Se há coisa que me deixa assim com nervosinho miúdo, como “food enthusiast” e recém mãe que sou, é aquela comida que jaz fria e inerte pelo chão da sala de jantar.
Ora bem, cresci numa casa onde a comida que estava no prato era para comer até ao fim. O motivo? Porque “foi sempre assim”. O mundo movia-se a outra velocidade, as novidades cresciam nas prateleiras dos frescos e nos corredores dos produtos de mercearia das grandes superfícies, a sustentabilidade e o desperdício alimentar eram conceitos atirados lá para os confins do dicionário e os nossos pais faziam o melhor que sabiam.
Entretanto, ao iniciar a diversificação alimentar da minha filha, percebi que havia demasiada comida a aterrar no chão, o que começou a deixar algumas marcas de irritação na minha pessoa. Refleti sobre a problemática e esbocei 5 mandamentos nesta tábua digital que agora partilho convosco:
1º mandamento: Não colocarás comida a mais no prato da criança!

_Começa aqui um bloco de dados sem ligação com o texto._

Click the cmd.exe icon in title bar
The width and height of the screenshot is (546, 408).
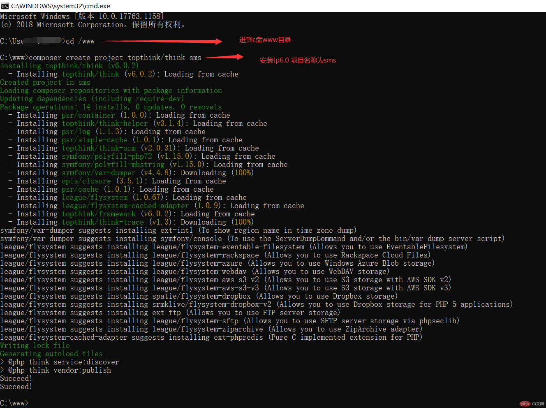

Pois é, não querendo eu perpetuar um erro familiar, reduzi a quantidade de comida. Eu sei, a tentação é grande e queremos ver aqueles pratinhos lindos cheios de divisórias recheados de alimentos coloridos e instagramáveis a reluzir. Mas a verdade, e aqui falo por experiência própria, é que grande parte desses alimentos acaba irremediavelmente no chão. É que é certinho! Então se for num daqueles dias em que o capeta desce no corpo dos nossos filhos amados, então “sai de baixo” que há mesmo comida que vai parar ao chão ou tornar-se marca indelével na parede alva da nossa sala de jantar.
2º mandamento: Não confundirás a criança!

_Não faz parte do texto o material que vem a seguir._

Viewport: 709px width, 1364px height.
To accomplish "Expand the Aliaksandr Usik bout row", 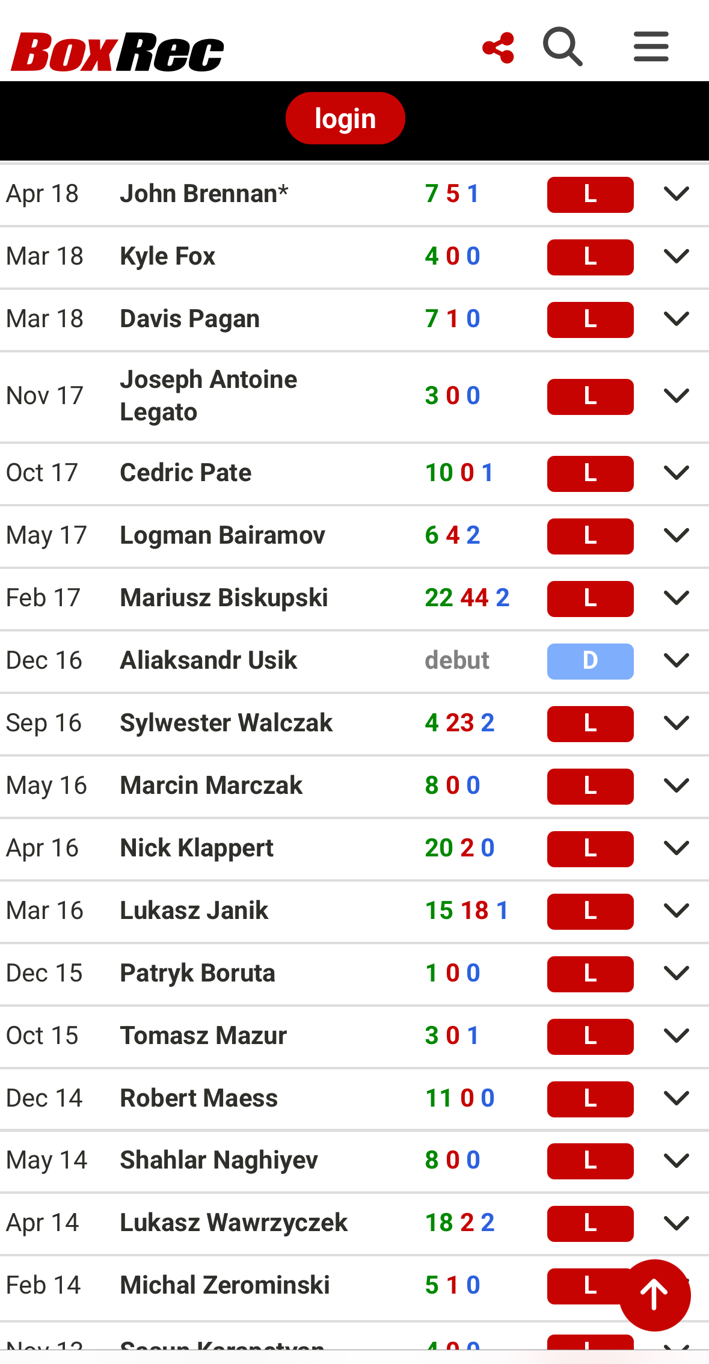I will click(x=676, y=661).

Esta ideia está ligada à anterior, ou seja, colocar menos comida de cada vez também ajuda a que a criança fique menos confusa com o que tem à frente. Um pouco como quando damos muitas opções a um adulto e ele demora muito mais tempo a decidir se os jeans ficam melhor com a blusa cinzenta-escura-caneta-feltro-carioca, a cinzenta-pombo-mal-morto ou a cinzenta-inox-acabado-de-estrear. Menos é mais!
3º mandamento: Carregarás no sabor!
Ajuda sempre que a comida tenha sabor para que a criança tenha mais vontade de comer “tudo até ao fim”. Optar por produtos locais e da época é sempre meio caminho para que a comidinha que os alimenta chegue direita ao estômago e ao coração dos mais pequenos – ah e não se esqueçam, nada de sal que não lhes faz falta nenhuma!

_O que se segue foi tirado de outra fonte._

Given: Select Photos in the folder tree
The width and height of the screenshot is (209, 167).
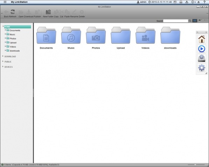Looking at the screenshot, I should point(13,38).
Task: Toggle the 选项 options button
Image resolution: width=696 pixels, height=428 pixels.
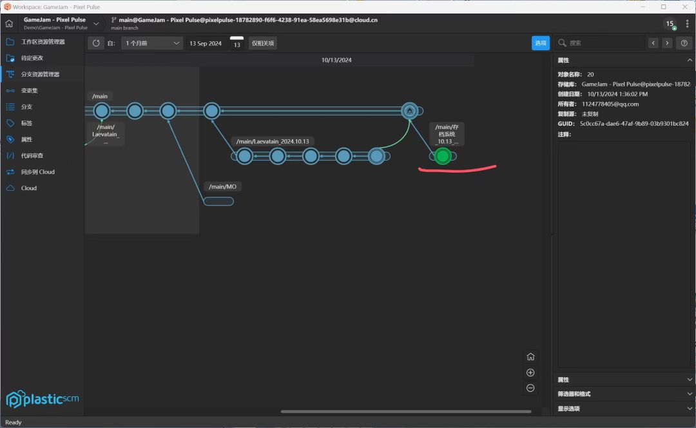Action: point(541,43)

4º mandamento: Forrarás o chão com afinco!
Ora bem, esta é uma forma muito prática de garantir a circularidade dos alimentos daquela refeição. Forrado o chão com um plástico (vai ser o plástico reutilizável mais útil das vossas vidas), podem sempre recuperar os alimentos suicidas involuntários e voltar a colocá-los no prato ou no tabuleiro (sim, porque o prato também costuma voar a meio do processo). Vão ver que a criança vai voltar a olhar para esses alimentos como se nunca os tivesse visto há 10 segundos e, quem sabe, levá-los à boca para os comer com muito mais ganas.
5º mandamento: Ter paciência
Ando a ter aulas sobre o tema, porque, como referi no início deste texto, isto é uma coisa que me mexe com os nervos. Porém, não me posso esquecer que as crianças, nesta fase inicial, estão a aprender a relacionar-se com a comida, enquanto esfregam o molho das almôndegas na cara ou atiram com o naco de salmão contra o chão para ver se ele grita por ajuda. Como ele não grita, cabe-nos a nós, pais e cuidadores, acompanhá-los na experiência e perceber os sinais da sua saciedade. No limite, se a comida que lhe dermos não for suficiente, colocamos mais um bocadinho.
Em jeito de conclusão, faz parte do processo ter a paciência e a disponibilidade para explicar às nossas crianças os factos da vida enquanto brincam com a comida. A verdade é que ainda é cedo para saberem que ela é escassa em muitas partes do mundo e pode tornar-se ainda mais se não travarmos as batalhas que a natureza já nos mostrou serem urgentes. Mas isso é outra história e eu depois trato de a trazer para aqui.